Accessible satellite imagery of Google maps, GIS and Google earth is either outdated or holds insufficient image processing quality. As we wanted to analyze the current hydrological situation, habitat types, invasive plant species distribution and vegetation status of the wetland area at Anse Intendance, we had to create or own, high definition map of the study site Anse Intendance.
Currently, drones are a cutting edge technology and are mainly used by civilians, media, engineers and researchers. Drone based imagery and video material is mostly used for aerial photography, mapping, surveillance, transport and filming.

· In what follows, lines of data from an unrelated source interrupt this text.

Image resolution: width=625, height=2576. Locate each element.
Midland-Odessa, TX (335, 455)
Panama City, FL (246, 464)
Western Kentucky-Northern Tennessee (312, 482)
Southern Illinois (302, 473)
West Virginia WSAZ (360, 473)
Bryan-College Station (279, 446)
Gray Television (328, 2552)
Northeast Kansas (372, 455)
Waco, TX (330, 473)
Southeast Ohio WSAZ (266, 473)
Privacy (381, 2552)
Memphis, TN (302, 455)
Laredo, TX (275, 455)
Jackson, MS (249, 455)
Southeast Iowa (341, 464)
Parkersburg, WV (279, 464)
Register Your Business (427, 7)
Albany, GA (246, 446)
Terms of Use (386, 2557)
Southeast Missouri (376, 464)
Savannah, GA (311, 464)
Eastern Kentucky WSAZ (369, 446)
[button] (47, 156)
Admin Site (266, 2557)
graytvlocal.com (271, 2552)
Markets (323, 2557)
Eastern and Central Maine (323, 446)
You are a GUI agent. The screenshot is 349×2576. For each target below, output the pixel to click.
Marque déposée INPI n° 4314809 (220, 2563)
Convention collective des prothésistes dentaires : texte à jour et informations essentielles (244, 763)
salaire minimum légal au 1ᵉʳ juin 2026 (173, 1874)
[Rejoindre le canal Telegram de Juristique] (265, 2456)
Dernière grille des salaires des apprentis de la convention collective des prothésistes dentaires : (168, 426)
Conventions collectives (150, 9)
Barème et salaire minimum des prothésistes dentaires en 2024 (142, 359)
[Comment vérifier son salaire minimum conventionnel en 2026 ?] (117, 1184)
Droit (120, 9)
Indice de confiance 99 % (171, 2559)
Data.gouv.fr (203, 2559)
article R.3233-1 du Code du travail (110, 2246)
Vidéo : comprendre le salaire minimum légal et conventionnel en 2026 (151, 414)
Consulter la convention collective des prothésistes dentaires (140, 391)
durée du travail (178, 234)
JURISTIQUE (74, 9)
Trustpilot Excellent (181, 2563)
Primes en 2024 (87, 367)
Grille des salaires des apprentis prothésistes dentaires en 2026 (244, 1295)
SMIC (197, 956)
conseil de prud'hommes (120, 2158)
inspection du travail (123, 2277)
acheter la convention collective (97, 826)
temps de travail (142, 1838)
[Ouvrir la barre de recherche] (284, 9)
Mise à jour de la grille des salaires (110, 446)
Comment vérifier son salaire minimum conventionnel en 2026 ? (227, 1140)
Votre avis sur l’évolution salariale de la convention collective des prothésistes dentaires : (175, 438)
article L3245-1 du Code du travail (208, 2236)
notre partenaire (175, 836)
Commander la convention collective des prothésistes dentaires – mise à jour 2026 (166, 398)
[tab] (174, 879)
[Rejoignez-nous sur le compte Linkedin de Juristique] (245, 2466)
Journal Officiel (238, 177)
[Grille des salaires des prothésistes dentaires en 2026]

The application of drones opens new, cheap and quick research possibilities such as the surveillance of inaccessible areas and shy animals, the production of 3D maps and vegetation maps, the creation of digital surface or terrain models, anti-poaching controls, animal counts, sustainable land use management techniques and even for marine conservation measures.
The Anse Intendance wetland was and will be mapped through a Phantom 4 pro drone which out-competes our old drones through an extremely long battery life of 20 minutes, an automatic mapping application which strongly facilitates the whole mapping progress, the automatic recording of GPS points and a camera which has a resolution of 20 megapixel. The drone was and will be flown at a height of 80 m and with a front\side picture overlap of 60/70 % respectively. The high resolution and quality of the acquired orthomosaic will allows us to define different habitat types and spot invasive plant species. This information is crucial for any restoration work which includes for example native plant nurseries and invasive species removal.